We don't use the modification stamp in delta computation, so rolling back a
modification stamp in the same operation in which it changed will not cause the
delta to be empty.

The only downside is that we currently store the modification stamp internally
packed into a rolling two byte counter (a long value was overkill in the
design).  Allowing setting an arbitrary long value would require us to store
eight bytes, an increase of six bytes to the overhead of each resource in
memory.  One possibility is that we call it undoModificationStamp(long), and
require that they assign a value that was previously a valid modification stamp.

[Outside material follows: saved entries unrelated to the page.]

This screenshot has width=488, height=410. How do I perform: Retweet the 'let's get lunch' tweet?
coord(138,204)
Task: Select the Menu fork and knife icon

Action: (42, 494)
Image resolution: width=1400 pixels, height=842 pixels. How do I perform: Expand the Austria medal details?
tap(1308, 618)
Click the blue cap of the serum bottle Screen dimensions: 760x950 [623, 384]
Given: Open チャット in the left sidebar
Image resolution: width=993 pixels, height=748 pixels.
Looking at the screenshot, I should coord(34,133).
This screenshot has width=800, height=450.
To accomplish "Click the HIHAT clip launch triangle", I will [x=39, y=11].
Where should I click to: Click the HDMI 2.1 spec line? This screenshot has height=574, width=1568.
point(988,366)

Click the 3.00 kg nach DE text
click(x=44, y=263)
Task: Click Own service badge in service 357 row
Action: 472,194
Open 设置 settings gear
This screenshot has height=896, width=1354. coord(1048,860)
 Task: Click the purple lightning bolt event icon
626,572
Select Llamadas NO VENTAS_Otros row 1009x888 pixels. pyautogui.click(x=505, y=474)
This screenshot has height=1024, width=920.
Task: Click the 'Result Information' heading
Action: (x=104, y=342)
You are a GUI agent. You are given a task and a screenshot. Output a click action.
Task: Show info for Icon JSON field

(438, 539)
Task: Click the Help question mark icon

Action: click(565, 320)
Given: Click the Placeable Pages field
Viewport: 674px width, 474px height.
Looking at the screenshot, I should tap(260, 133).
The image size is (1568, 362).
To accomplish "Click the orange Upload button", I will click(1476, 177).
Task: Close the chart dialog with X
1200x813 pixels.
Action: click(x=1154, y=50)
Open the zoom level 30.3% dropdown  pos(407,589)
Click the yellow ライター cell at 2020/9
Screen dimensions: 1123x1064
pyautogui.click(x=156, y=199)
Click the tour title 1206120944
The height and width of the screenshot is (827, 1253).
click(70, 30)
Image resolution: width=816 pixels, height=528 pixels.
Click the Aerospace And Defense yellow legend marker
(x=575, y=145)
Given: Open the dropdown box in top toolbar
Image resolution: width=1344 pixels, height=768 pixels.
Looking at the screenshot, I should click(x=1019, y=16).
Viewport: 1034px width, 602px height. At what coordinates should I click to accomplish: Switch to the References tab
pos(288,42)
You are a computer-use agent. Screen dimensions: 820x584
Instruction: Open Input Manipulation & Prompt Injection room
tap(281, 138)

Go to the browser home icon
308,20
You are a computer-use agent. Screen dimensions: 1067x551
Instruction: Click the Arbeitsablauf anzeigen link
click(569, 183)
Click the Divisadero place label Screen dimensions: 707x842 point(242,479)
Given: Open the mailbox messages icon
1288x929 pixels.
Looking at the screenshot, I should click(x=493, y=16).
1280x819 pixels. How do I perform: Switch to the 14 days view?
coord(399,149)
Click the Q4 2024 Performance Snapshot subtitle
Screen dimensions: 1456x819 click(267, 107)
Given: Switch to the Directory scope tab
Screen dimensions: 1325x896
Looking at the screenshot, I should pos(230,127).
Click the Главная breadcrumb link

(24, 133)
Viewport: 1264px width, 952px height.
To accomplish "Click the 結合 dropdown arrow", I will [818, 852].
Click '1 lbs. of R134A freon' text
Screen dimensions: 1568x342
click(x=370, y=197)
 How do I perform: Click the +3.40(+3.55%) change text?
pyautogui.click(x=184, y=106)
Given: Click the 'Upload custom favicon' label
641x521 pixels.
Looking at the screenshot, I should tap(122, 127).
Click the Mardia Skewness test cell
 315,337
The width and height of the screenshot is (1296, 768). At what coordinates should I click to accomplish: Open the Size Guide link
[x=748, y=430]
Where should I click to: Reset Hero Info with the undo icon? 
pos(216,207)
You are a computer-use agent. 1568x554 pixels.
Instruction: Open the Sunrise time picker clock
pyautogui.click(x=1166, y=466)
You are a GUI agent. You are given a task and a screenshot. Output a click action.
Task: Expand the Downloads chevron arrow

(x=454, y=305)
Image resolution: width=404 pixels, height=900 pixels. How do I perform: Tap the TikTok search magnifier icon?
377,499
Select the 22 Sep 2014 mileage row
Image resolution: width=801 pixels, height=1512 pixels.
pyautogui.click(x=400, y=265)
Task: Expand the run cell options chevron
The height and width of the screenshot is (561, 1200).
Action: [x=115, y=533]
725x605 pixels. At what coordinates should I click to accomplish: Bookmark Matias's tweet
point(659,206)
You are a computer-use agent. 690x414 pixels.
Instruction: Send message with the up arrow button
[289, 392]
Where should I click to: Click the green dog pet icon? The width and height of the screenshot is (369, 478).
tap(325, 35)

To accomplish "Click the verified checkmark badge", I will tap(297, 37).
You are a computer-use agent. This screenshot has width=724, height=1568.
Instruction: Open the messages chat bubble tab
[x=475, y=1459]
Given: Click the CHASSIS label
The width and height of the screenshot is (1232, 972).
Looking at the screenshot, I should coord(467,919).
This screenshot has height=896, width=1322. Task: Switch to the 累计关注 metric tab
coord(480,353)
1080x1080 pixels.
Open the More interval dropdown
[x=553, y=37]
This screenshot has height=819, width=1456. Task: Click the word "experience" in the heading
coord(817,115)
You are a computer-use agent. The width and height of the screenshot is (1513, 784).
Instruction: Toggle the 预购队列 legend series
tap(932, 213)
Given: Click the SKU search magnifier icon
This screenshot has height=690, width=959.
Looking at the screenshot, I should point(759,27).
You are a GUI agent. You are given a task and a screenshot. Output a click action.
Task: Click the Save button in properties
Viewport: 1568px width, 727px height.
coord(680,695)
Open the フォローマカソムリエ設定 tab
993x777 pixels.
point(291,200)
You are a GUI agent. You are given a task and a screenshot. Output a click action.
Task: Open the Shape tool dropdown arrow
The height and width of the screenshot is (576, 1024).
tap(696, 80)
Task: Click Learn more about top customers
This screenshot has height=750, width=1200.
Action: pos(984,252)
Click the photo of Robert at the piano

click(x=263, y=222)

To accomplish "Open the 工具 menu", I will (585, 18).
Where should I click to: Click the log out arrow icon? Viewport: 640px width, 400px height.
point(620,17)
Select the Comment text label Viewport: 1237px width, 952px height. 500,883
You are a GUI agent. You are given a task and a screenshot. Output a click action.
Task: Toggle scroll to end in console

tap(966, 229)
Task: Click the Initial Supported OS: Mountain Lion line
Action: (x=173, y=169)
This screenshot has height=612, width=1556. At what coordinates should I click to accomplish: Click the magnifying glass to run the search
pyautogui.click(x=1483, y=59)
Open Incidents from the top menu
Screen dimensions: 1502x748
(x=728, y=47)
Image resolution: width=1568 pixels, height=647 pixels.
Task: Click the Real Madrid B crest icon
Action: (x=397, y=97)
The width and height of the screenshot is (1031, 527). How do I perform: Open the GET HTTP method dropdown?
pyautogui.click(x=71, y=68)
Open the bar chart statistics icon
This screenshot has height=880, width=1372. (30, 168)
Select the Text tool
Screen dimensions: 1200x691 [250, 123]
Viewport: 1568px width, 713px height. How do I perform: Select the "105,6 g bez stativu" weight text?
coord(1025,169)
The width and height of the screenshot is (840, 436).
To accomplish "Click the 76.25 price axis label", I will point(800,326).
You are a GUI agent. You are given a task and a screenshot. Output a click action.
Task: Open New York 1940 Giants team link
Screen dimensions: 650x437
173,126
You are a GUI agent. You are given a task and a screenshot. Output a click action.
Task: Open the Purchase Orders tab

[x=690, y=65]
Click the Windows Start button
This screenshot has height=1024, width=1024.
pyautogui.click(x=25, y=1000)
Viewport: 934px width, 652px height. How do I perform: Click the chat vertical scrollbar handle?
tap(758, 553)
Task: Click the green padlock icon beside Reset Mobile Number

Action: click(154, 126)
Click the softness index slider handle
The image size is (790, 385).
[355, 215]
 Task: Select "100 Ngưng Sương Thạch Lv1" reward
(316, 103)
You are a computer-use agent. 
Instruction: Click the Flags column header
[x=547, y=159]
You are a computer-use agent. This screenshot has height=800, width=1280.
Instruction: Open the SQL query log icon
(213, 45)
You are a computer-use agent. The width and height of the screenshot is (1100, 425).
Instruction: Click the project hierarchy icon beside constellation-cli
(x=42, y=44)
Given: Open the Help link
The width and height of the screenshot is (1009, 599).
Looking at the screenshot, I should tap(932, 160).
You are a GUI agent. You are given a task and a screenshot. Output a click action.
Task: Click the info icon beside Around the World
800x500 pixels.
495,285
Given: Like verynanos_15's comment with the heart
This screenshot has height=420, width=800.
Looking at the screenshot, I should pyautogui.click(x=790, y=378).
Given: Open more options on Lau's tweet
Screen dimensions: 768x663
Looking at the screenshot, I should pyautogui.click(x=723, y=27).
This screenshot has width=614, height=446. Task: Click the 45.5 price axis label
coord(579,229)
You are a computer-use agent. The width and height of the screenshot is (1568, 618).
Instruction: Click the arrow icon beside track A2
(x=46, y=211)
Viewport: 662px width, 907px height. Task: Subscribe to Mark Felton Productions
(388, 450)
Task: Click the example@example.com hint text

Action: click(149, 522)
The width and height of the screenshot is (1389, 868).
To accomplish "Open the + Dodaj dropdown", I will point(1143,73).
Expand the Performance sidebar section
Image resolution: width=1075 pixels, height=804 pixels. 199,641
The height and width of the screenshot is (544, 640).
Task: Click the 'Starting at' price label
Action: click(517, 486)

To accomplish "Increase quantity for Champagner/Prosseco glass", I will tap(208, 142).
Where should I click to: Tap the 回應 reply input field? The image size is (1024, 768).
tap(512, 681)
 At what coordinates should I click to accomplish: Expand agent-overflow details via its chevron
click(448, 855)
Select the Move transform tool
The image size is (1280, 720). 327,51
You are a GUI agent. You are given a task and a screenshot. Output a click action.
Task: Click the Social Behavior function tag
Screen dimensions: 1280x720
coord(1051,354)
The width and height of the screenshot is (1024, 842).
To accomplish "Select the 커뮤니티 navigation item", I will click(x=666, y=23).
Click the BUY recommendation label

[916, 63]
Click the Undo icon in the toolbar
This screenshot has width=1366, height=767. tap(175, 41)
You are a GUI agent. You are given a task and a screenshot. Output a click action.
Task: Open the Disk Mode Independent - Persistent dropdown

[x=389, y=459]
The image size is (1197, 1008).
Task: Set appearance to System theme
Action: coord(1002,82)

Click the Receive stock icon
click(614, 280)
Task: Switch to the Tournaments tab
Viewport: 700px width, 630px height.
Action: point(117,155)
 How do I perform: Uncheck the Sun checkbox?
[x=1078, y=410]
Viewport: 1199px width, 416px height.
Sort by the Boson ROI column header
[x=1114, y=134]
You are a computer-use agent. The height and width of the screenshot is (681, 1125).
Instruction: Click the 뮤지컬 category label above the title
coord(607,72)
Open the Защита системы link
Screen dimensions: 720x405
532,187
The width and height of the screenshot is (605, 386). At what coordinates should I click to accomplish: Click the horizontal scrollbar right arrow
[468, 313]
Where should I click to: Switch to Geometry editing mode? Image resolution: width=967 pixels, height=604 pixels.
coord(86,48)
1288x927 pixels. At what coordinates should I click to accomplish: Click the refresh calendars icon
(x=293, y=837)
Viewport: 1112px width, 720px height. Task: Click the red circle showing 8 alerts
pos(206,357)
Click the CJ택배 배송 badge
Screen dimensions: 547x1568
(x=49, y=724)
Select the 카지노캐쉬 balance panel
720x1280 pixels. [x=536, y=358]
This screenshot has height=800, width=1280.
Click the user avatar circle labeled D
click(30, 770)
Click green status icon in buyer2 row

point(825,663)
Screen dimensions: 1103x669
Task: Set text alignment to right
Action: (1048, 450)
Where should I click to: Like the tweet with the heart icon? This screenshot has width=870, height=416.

We could then safely store the value back into our two byte field.
Comment 4 John Arthorne CLA 2005-02-09 16:20:29 EST
Dirk, does it look to you that something like IResource.setModificationStamp
would satisfy your needs?  Based on what I see in ContentStamp it looks like it
will do the trick.
Comment 5 Dirk Baeumer CLA 2005-02-10 05:12:04 EST
Yes, having a settable modification stamp will do the trick.
Comment 6 John Arthorne CLA 2005-02-11 15:35:23 EST
Released new API method, IResource#revertModificationStamp(long).  I preferred
"revert" over "set" to make it clear that this is a specialized usage for undo
and not a simple setter.

Tests added to IResourceTest#testRevertModificationStamp.
Comment 7 Dirk Baeumer CLA 2005-02-22 10:13:38 EST
Opened bug 86135 to make use of the new API.